Karola5555 napisał(a):że ma dwa tygodnie wolnego i w tym czasie nie wiadomo co robi
Karola5555 napisał(a):Jednego jestem pewna - nie chce go widywać bo to zły człowiek
No to są dwie opcje:
- dalej się wk..iać, co rzutuje na zły nastrój, stres, nerwy
- spróbować zaakceptować ten stan rzeczy i pomyśleć co można zrobić na "tu i teraz", żyć dniem dzisiejszym i tylko temu stawiać czoło, nie myśleć o ogromie obowiązków na przyszłość (po co Ci to).
NIEZALEŻNIE OD TEGO CO WYBIERZESZ, ON SIĘ NIE ZMIENI. Chodzi tylko i wyłącznie o Twój stan psychiczny i fizyczny.
Byłaby trzecia opcja żeby porozmawiać z nim na spokojnie, np. poprosić o rozmowę w cztery oczy. Pewnie ciężki temat, ale może mu pokazać cały ten wątek i inaczej na to spojrzy.

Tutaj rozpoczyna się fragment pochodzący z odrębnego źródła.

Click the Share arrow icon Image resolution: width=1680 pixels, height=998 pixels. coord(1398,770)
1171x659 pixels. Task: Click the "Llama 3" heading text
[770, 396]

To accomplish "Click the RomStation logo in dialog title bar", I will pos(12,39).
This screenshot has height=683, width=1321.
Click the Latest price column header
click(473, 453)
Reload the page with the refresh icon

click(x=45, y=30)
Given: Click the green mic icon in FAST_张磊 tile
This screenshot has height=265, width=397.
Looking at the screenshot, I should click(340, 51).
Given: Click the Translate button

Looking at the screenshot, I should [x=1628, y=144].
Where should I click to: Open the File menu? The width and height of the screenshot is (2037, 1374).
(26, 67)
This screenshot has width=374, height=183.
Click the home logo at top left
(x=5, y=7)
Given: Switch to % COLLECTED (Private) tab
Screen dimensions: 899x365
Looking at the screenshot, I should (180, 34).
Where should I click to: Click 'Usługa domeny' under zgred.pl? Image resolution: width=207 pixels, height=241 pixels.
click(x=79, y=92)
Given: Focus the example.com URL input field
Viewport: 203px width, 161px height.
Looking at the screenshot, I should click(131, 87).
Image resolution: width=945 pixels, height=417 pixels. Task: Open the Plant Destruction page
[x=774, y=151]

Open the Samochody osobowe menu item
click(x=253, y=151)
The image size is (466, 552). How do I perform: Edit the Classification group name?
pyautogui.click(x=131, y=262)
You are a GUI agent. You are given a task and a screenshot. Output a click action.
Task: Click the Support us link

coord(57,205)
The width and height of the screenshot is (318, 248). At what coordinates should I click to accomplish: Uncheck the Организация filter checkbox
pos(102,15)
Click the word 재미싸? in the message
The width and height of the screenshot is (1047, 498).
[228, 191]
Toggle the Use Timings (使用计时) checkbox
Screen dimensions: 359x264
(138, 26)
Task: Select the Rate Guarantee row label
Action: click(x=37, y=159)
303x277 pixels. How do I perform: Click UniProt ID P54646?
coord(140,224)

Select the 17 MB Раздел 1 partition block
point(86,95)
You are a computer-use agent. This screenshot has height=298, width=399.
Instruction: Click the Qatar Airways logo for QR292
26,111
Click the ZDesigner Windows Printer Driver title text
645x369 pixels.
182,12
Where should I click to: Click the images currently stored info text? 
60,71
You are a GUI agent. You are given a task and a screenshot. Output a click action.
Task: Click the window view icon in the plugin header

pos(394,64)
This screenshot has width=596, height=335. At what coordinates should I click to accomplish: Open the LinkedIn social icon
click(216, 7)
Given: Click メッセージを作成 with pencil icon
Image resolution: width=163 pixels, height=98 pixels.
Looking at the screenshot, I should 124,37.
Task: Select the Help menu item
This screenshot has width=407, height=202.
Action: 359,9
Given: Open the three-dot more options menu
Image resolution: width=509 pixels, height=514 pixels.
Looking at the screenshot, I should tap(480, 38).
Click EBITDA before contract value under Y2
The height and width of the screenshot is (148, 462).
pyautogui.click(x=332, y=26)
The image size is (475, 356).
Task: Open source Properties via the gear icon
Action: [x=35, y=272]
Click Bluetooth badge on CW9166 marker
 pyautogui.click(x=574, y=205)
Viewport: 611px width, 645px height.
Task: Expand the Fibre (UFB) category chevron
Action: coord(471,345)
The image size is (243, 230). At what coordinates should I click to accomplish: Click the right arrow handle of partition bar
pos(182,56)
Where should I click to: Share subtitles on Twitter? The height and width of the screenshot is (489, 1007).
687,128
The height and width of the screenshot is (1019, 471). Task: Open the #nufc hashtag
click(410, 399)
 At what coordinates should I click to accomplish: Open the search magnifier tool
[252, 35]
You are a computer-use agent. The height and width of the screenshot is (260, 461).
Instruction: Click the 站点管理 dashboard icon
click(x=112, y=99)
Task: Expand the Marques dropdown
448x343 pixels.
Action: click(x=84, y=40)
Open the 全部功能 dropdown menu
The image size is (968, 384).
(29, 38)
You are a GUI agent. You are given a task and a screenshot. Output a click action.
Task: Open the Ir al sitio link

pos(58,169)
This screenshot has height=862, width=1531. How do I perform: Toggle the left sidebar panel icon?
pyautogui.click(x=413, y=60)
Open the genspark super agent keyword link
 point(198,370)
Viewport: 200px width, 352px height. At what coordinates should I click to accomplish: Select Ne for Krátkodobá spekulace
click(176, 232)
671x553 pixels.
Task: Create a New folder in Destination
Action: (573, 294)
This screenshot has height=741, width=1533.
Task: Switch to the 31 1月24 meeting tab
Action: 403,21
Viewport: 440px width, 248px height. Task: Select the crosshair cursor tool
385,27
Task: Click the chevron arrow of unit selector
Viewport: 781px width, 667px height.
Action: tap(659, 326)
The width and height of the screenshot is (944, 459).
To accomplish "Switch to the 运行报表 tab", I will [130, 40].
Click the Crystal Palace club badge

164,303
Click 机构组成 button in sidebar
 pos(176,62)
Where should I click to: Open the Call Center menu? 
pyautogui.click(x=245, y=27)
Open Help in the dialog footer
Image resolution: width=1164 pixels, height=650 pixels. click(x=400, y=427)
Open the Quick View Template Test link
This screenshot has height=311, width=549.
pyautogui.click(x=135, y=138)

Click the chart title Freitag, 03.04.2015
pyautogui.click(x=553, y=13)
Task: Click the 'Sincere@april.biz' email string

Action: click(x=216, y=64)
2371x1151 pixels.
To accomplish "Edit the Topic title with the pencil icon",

Póki co z tego co piszesz to jest "egoistą". Mi mówili na terapii że najskuteczniejsza jest jak się najbardziej myśli o zdrowieniu i najwięcej się temu poświęca. W sensie zadbanie głównie o siebie. Może on doskonale wie, że teraz ratuje swoje życie i stawia to za nr. 1. Będąc chorym i w uzależnieniu ciężko pomagać innym.